Ukraina – «prywatny projekt» Putina

Rozmowa Lubko Petrenki z Lilią Szewcową (Zahid.Net | 03.03.2014)

Fakt, że Janukowycza przywieziono jak jakiegoś stwora do Rostowa, a nie do Moskwy, był wyraźnym gestem symbolicznym: to taka «szmata do podłogi», jak wprost się wyraził Dmitrij Miedwiediew. A on, ewidentnie, tymi słowami mimowolnie wyraził to, co naprawdę na Kremlu myślano o Janukowyczu. Tam go w ogóle nie respektują, ale jeszcze do czegoś wykorzystają.

Lilia Szewcowa jest rosyjską politolożką, doktorem nauk historycznych, pracownikiem naukowy Carnegie Moscow Center.  Przyjechała do Lwowa – miasta swoich narodzin – w chwili, gdy rosyjskie wojska dokonywały inwazji na Krym. Sam wywiad odbywał się w cieniu głosowania Rady Federacji Rosyjskiej nad wnioskiem Władimira Putina o wyrażenie zgody na wprowadzenie wojsk na Ukrainę. Stąd nic dziwnego, że to właśnie ten temat zdominował rozmowę.

 

– Jak pani sądzi, dlaczego zwycięstwo Majdanu tak zabolało Putina?

– Mogę jedynie przypuszczać, bo bardzo trudno jest być psychologiem Putina i przewidywać, co dzieje się w jego głowie, jego mózgu. Na pewno ważnych jest tu kilka przyczyn. Pierwszą z nich jest to, że od 2004 roku Putin poświęcał Ukrainie szczególną uwagę. Ukraina była jego, że tak powiem, prywatnym projektem, tak jak Soczi 2014. Putin zainwestował wiele wysiłku w zbudowanie swoich wpływów na Ukrainie.

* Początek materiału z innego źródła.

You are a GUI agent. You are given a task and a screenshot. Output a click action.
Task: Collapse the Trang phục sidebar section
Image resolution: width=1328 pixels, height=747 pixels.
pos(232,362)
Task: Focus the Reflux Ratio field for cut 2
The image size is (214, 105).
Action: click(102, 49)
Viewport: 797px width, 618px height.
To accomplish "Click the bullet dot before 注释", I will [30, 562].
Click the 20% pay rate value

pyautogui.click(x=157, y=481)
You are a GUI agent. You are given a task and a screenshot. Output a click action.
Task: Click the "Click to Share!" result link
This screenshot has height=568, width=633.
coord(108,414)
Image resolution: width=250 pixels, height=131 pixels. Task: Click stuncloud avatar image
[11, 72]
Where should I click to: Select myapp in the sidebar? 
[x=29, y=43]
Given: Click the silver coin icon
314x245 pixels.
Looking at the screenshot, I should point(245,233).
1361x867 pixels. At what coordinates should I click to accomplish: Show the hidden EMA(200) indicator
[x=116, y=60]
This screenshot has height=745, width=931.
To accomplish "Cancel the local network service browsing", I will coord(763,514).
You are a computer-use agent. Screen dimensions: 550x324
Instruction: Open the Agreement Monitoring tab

A nie lubi przegrywać.

 

– Czyli «ukraiński projekt» był dla niego znacznie ważniejszy niż, na przykład, białoruski?

– W przeciwieństwie do Białorusi, Ukraina ma dla Putina nadzwyczajne znaczenie, ponieważ generalnie jest kluczowa dla rosyjskiej elity politycznej. Po pierwsze, jest miejscem narodzin rosyjskiej państwowości. Tak dla Serbów pewnym centrum, kolebką Serbii było Kosowo, tak samo Ukraina, a przede wszystkim Kijów, jest dla wielu Rosjan «rosyjskim miastem». Ten stereotyp jest głęboko zakorzeniony w mentalności rosyjskiej klasy politycznej i rosyjskiego społeczeństwa. Po trzecie, Putin, jak sądzę, rozumie, że porażka na Ukrainie i sukces ukraińskiego Majdanu mogą dać «zły przykład» obywatelom Rosji, rosyjskiemu społeczeństwu. Dlatego czy Majdan zwycięży czy przegra jest dla Putina pytaniem egzystencjalnym. I nie chodzi tu nawet o nastroje imperialne, o zwykłą chęć posiadania wpływu, jakkolwiek w Rosji zauważalny jest wzrost nastrojów neoimperialnych. Chodzi o to, że załamanie się autorytarnej władzy na Ukrainie – największym słowiańskim państwie, jakie Putin uważa za przedłużenie Rosji – osłabi pozycję rosyjskiego samodzierżawia. Oto i cały kompleks przyczyn, dla których Putin interesuje się Ukrainą. Ale jest jeszcze jedna przyczyna: rosyjskie władze żywią przekonanie, że Zachód przegra, że jego epoka się skończyła.

 

– Ma Pani na myśli to, że Zachód przestał angażować się w sprawę Syrii i inne strategiczne kwestie?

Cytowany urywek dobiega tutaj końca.